» EXTRACTED MATERIAL
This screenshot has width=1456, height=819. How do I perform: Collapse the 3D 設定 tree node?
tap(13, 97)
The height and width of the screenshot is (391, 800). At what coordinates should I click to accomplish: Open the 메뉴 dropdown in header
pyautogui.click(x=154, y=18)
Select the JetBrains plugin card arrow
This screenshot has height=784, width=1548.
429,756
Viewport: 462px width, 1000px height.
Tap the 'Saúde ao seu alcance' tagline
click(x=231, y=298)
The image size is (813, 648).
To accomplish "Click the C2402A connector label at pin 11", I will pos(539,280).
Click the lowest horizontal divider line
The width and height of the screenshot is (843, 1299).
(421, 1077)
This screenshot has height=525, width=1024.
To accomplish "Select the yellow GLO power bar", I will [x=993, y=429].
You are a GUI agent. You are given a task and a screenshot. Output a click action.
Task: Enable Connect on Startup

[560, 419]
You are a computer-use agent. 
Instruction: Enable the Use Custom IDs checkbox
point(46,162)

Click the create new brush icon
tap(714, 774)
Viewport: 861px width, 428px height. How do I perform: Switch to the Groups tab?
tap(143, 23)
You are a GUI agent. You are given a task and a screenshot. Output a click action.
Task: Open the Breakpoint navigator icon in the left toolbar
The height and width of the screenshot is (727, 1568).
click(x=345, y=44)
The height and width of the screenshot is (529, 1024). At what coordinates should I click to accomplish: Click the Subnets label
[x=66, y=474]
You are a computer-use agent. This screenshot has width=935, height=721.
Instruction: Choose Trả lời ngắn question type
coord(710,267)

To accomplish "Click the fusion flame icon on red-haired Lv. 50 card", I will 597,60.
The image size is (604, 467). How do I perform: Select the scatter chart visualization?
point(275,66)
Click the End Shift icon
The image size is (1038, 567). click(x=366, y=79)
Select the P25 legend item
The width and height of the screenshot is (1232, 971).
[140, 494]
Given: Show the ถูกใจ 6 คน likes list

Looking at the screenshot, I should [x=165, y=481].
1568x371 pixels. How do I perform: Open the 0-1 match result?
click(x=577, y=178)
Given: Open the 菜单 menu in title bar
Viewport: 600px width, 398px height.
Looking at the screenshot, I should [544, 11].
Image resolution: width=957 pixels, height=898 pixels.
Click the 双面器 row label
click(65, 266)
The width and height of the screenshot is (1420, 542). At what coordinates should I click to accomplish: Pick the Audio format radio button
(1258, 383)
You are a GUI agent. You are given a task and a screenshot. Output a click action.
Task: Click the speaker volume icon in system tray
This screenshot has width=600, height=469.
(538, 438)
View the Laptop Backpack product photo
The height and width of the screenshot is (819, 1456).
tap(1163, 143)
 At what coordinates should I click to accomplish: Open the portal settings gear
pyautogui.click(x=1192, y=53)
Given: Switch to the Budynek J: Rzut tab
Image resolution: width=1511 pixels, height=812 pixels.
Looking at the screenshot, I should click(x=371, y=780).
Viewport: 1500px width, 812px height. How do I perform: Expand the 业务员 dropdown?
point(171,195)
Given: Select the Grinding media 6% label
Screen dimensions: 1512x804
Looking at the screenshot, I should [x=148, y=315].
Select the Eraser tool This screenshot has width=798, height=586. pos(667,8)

» WRITTEN EXERCISE
Copy out the entries word for word, beginning at the line that contains "Click the lowest horizontal divider line" and ending after the line that contains "Looking at the screenshot, I should [x=165, y=481].".

» THE RESULT
Click the lowest horizontal divider line
The width and height of the screenshot is (843, 1299).
(421, 1077)
This screenshot has height=525, width=1024.
To accomplish "Select the yellow GLO power bar", I will [x=993, y=429].
You are a GUI agent. You are given a task and a screenshot. Output a click action.
Task: Enable Connect on Startup

[560, 419]
You are a computer-use agent. 
Instruction: Enable the Use Custom IDs checkbox
point(46,162)

Click the create new brush icon
tap(714, 774)
Viewport: 861px width, 428px height. How do I perform: Switch to the Groups tab?
tap(143, 23)
You are a GUI agent. You are given a task and a screenshot. Output a click action.
Task: Open the Breakpoint navigator icon in the left toolbar
The height and width of the screenshot is (727, 1568).
click(x=345, y=44)
The height and width of the screenshot is (529, 1024). At what coordinates should I click to accomplish: Click the Subnets label
[x=66, y=474]
You are a computer-use agent. This screenshot has width=935, height=721.
Instruction: Choose Trả lời ngắn question type
coord(710,267)

To accomplish "Click the fusion flame icon on red-haired Lv. 50 card", I will 597,60.
The image size is (604, 467). How do I perform: Select the scatter chart visualization?
point(275,66)
Click the End Shift icon
The image size is (1038, 567). click(x=366, y=79)
Select the P25 legend item
The width and height of the screenshot is (1232, 971).
[140, 494]
Given: Show the ถูกใจ 6 คน likes list

Looking at the screenshot, I should [x=165, y=481].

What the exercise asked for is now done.